*WORK INSTRUCTIONS*. Pictures in the listing should not be copied. Reproduce, word for word, each line from the one holding "Click the 1 Sep 2025 data point" through the final line.

_ _ _ _ _

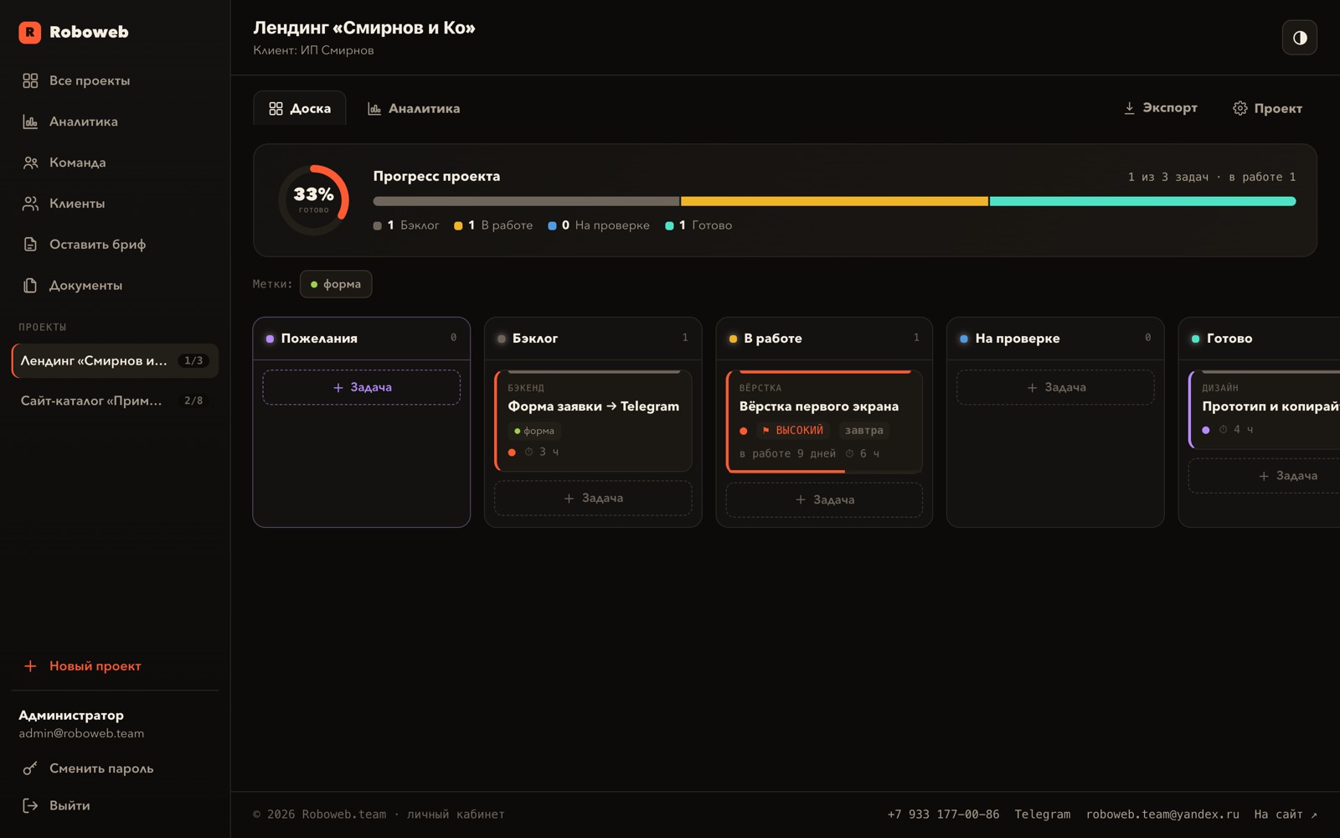Image resolution: width=1340 pixels, height=838 pixels.
Task: Open Проект settings gear
Action: coord(1240,108)
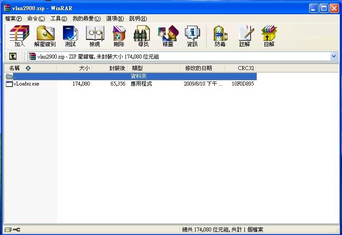Open the 選項(N) menu
Viewport: 342px width, 235px height.
115,18
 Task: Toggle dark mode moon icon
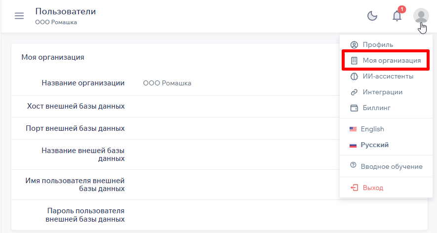(x=372, y=16)
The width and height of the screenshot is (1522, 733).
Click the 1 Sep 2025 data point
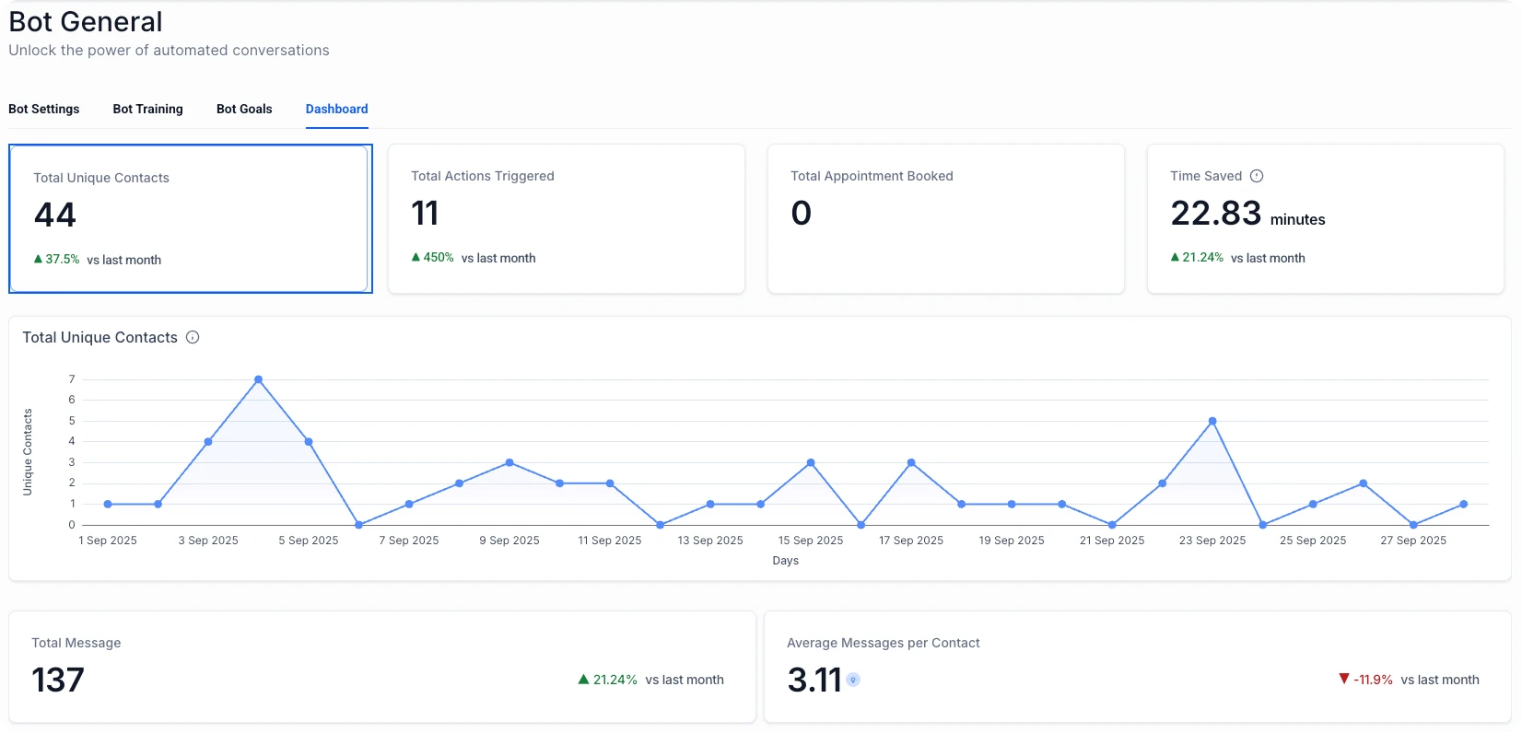(x=108, y=505)

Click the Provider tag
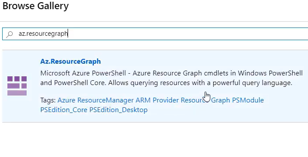166,100
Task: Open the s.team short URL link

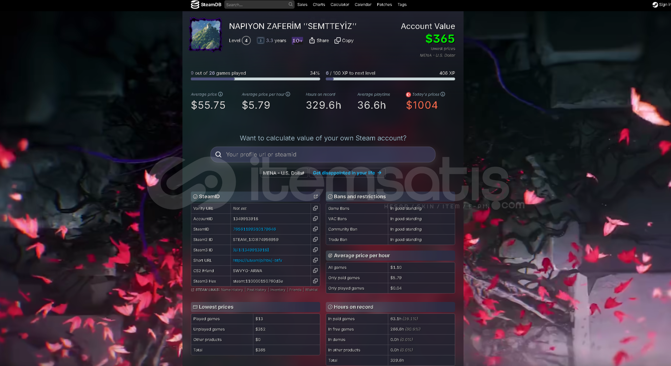Action: 257,260
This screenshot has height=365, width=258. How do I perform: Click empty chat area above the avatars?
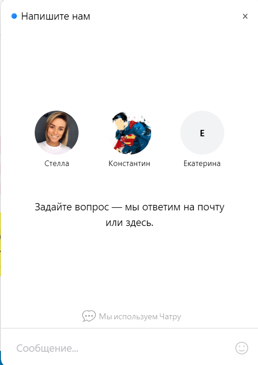129,70
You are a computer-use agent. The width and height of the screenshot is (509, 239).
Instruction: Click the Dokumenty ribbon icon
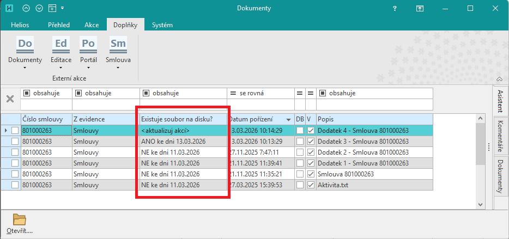[x=25, y=44]
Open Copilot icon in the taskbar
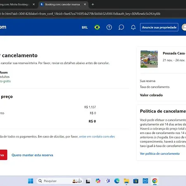186x186 pixels. pos(98,181)

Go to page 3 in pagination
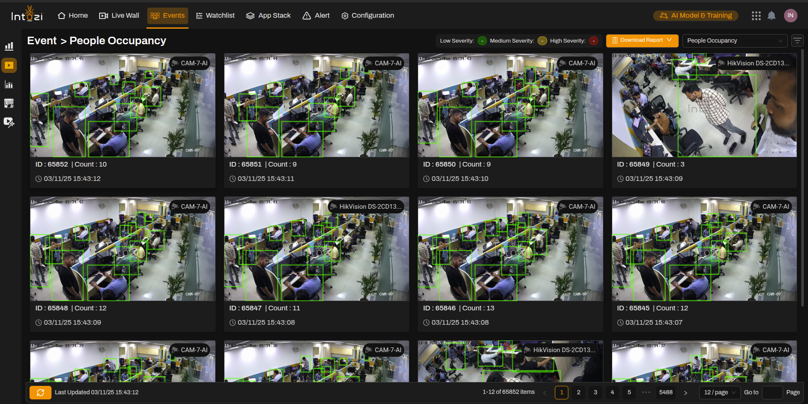(x=595, y=393)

_ _ _ _ _

*EXERCISE RESPONSE*.
Click the 1 Sep 2025 data point
(x=108, y=505)

Click the Provider tag
166,100
Task: Open the s.team short URL link

Action: 257,260
This screenshot has height=365, width=258. How do I perform: Click empty chat area above the avatars?
129,70
You are a computer-use agent. The width and height of the screenshot is (509, 239).
Instruction: Click the Dokumenty ribbon icon
[x=25, y=44]
Open Copilot icon in the taskbar
186x186 pixels. pos(98,181)

Go to page 3 in pagination
(x=595, y=393)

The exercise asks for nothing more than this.